• (cs) in reply to EvanED
    EvanED:
    TRWTF:
    ...whereas the standardised alphabet defines "f" to be a lowercase (and therefore different) form of "F".

    It's a different form, but I'm far from convinced that it has a significantly different meaning.

    But OK then. Go ahead and explain the difference in meaning between, say, "bottle" and "Bottle".

    "Bottle" is an instance name, and "bottle" is a class. Articles such as "the" and "a" let you refer to an instance without using its proper name.

  • Anonymous Braveheart (unregistered) in reply to Philipp
    Zylon:
    What IS the argument for case-sensitive names, anyway?
    As well as all the other reasons given above, like consistency and fast compilation, there's one very good reason to avoid case-insensitivity: case transformations are locale-dependent.

    In German, for example, $groß and $GROSS would have to be considered the same; in Turkish, $fii should be considered identical to $Fİİ, not $FII (which would be the capital form of $fıı); in old Spanish, the correct capitalisation of $chorizon would be $ChORIZON. It's not even entirely obvious what counts as a ‘case’: do you equate $ふー and $フー? What about all the other equivalences that humans make?
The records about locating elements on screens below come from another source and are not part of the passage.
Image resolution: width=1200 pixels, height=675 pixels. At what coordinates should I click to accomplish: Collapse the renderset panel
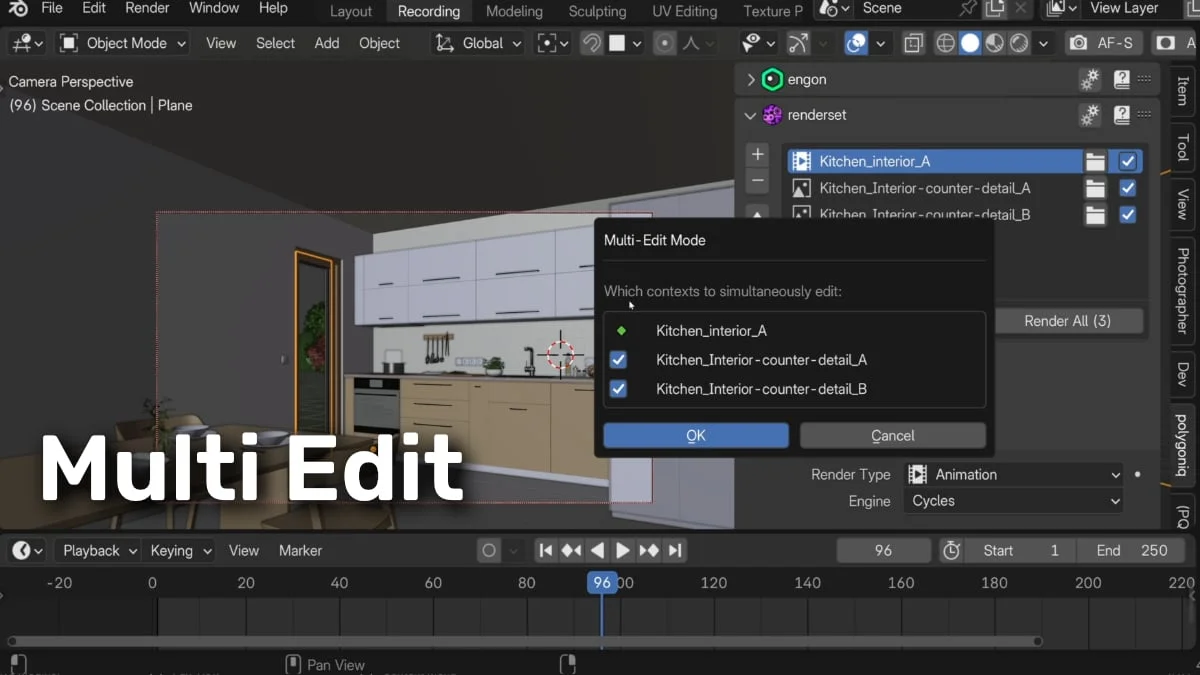750,115
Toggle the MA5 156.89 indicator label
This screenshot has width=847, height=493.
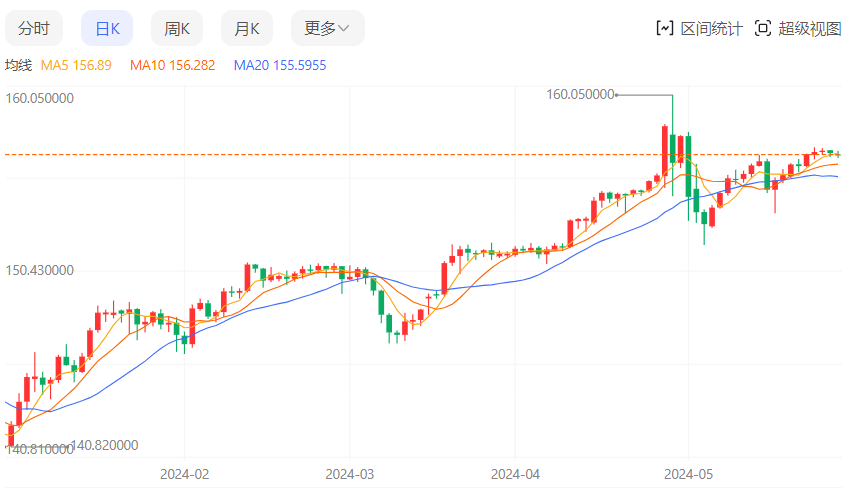[76, 65]
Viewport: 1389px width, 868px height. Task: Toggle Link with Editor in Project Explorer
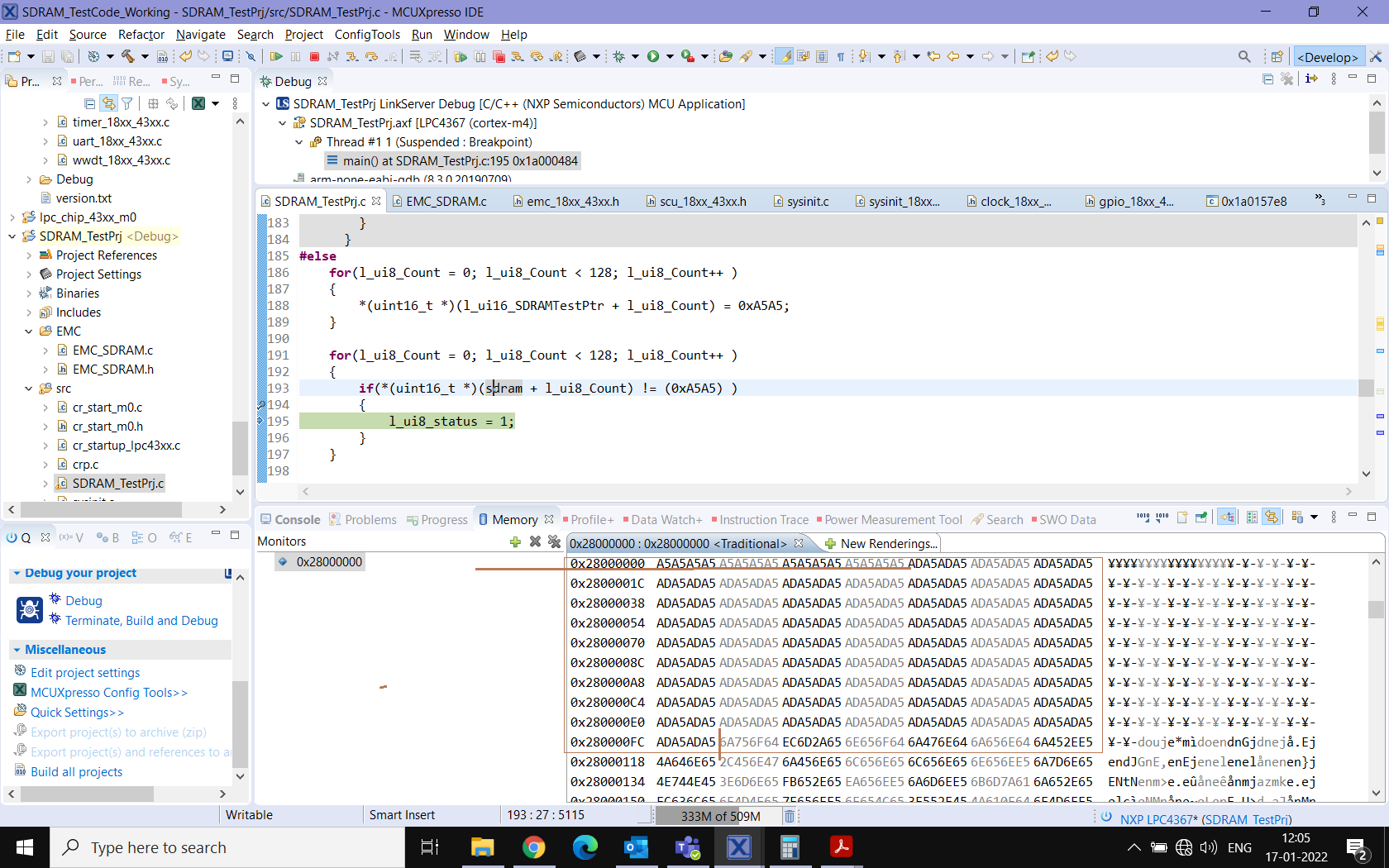click(x=108, y=103)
Should we have the language consider $color and $colour equivalent?

    CAPTCHA: ‘dolor’, as indeed case-insensitivity is!
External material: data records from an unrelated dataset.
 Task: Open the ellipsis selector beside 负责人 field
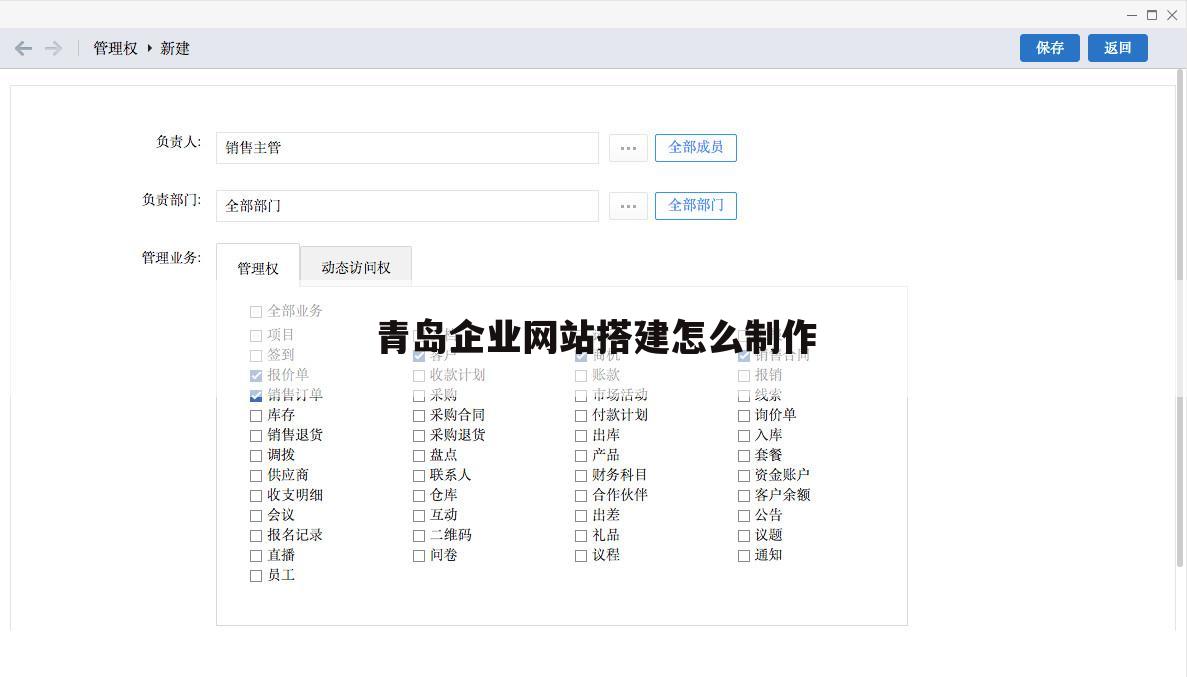(x=628, y=147)
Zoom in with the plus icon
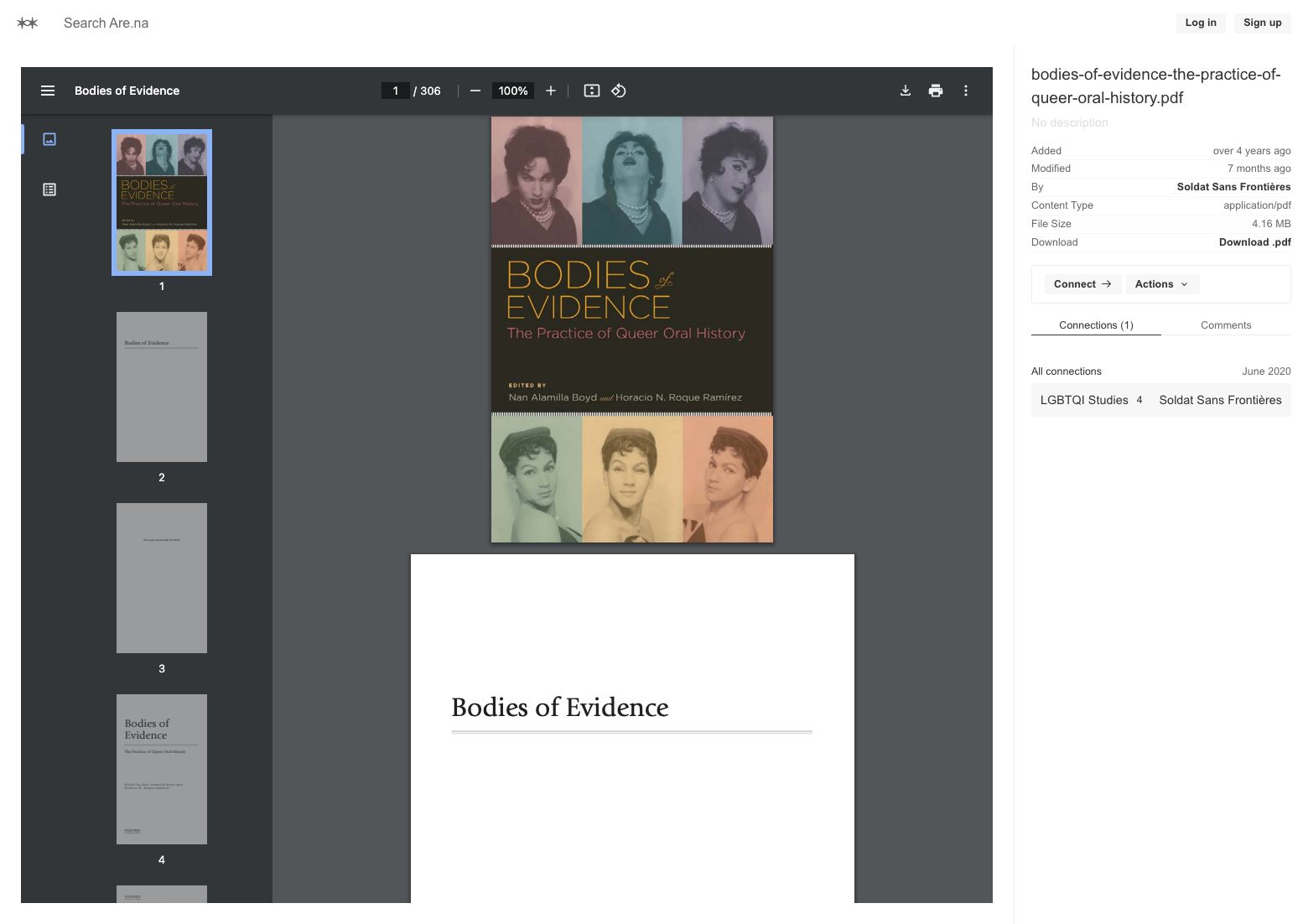Image resolution: width=1308 pixels, height=924 pixels. [x=551, y=91]
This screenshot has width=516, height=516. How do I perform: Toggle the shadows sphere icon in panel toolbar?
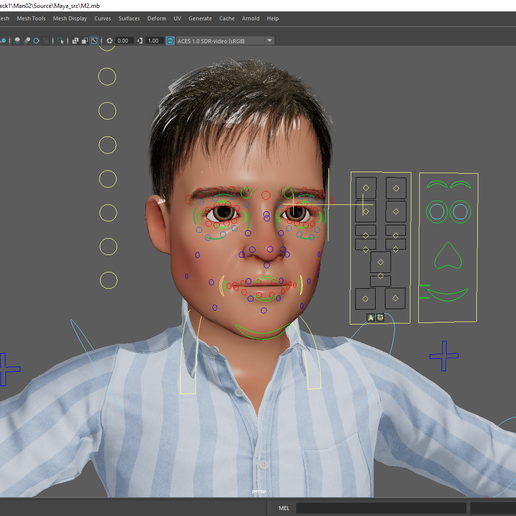point(17,41)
  • (cs) in reply to Anonymous Braveheart
    Anonymous Braveheart:
    Zylon:
    What IS the argument for case-sensitive names, anyway?
    As well as all the other reasons given above, like consistency and fast compilation, there's one very good reason to avoid case-insensitivity: case transformations are locale-dependent.

    In German, for example, $groß and $GROSS would have to be considered the same; in Turkish, $fii should be considered identical to $Fİİ, not $FII (which would be the capital form of $fıı); in old Spanish, the correct capitalisation of $chorizon would be $ChORIZON. It's not even entirely obvious what counts as a ‘case’: do you equate $ふー and $フー? What about all the other equivalences that humans make? Should we have the language consider $color and $colour equivalent?

    CAPTCHA: ‘dolor’, as indeed case-insensitivity is!

    Unicode comparisons already have interesting issues even without considering case.

    These are different Unicode strings (followed by the code points used in each string): Å - U+00C5 Å - U+0041 U+030A

    However, the Unicode spec says that they are equivalent. They also likely look the same in your browser. So, you really can't avoid these issues by simply making the language case sensitive.